Estrategia, modelo de negocio, estructura, comunicación: ¿por dónde iniciar?

La planeación estratégica formal invita a seguir una serie de pasos en forma ordenada. El ritmo de la actividad en las empresas a veces no permite emprender esas actividades con todo el rigor. Al entender la causa de los problemas que se evidencian en la actividad diaria, el empresario puede elegir momentos de intervención diferentes que eventualmente lo llevarán a completar el ciclo de planeación.

La situación ideal para darle forma a un nuevo negocio es empezar por la idea. El paso lógico siguiente es definir la estrategia para alcanzar el futuro deseado con los recursos existentes. Con una estrategia definida puede pensar en el mejor modelo de negocio que con una estructura acorde a este, se traduce en un arreglo organizacional de los colaboradores que se alinean, mediante mucha comunicación, hacia los objetivos trazados. 
En el mundo real de las empresas, ya hay ideas en desarrollo y en distintos niveles de implementación. En esta situación, puede no ser claro como poner en marcha los principios de la planeación estratégica de forma simple para que arroje resultados efectivos y rápidos.
Lo usual es esperar al inicio de alguno de los ciclos normales del negocio, por ejemplo el inicio de un nuevo año, para poner en marcha este tipo de esfuerzos. 
Sin embargo, ¿por qué no hacerlo en cualquier momento, e iniciando por cualquier parte del ciclo? Esto, aunque puede sonar contrario a las prácticas normales de este tipo de actividades de desarrollo empresarial, puede ser la aproximación que usted como empresario requiere para implantar mejoras rápidas que facilitan el crecimiento y consolidación.

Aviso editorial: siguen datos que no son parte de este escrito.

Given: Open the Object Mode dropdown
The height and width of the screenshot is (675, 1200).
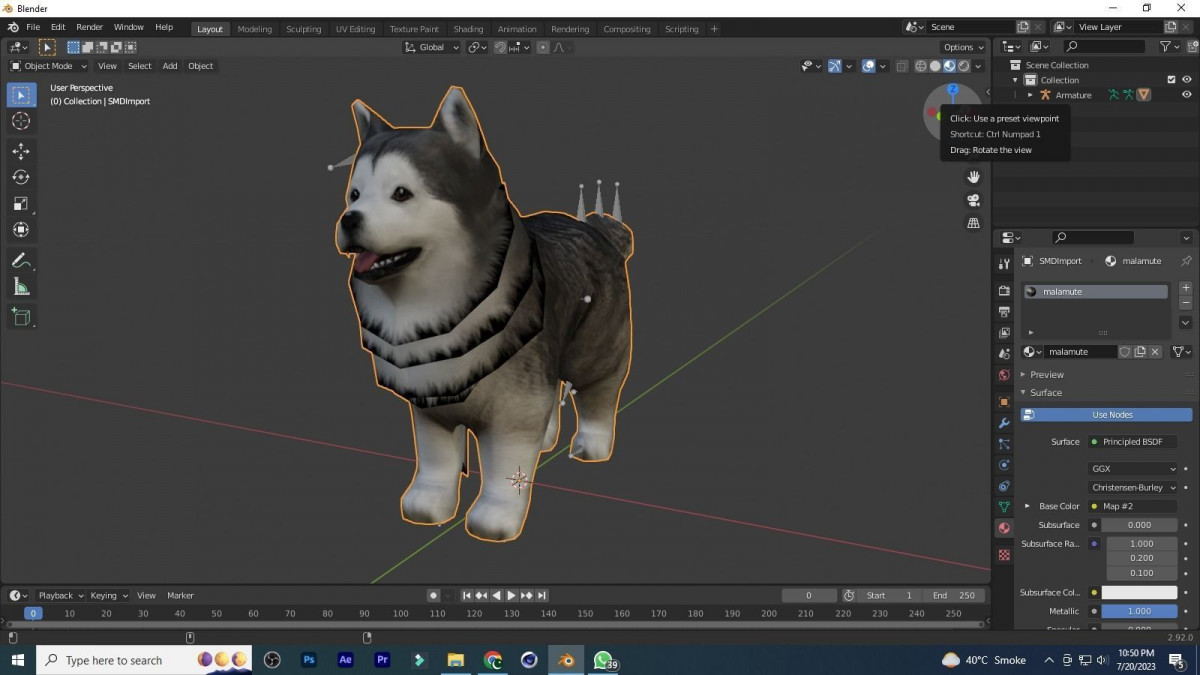Looking at the screenshot, I should pyautogui.click(x=49, y=66).
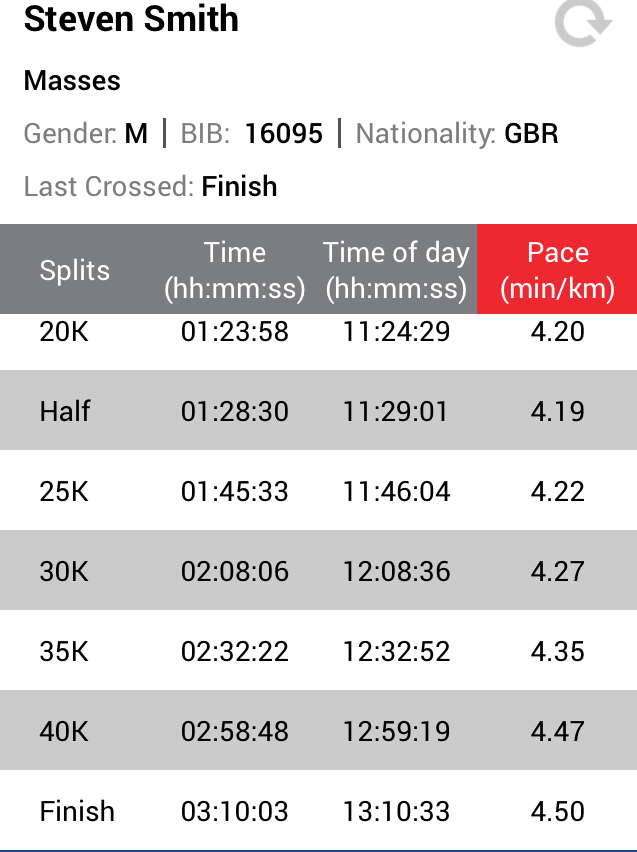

El detonante es entender con la mayor precisión posible cuál es la causa de los inconvenientes que ve en la evolución de la empresa. Debe enfocar su atención tanto hacia afuera como al interior de la empresa. Permita la auto-crítica de lo que percibe. Abra espacio a sus colaboradores para que lo apoyen en estos análisis. Para cualquier síntoma debe buscar la causa. Por ejemplo, si las ventas están bajando o crecen menos rápido que en períodos anteriores, investigue si la razón está en un grupo de ventas menos dinámico, un producto que ha perdido atractivo o un competidor muy agresivo, un proceso de fabricación y venta lento, que ya no responde a las necesidades del mercado o cualquiera otra razón.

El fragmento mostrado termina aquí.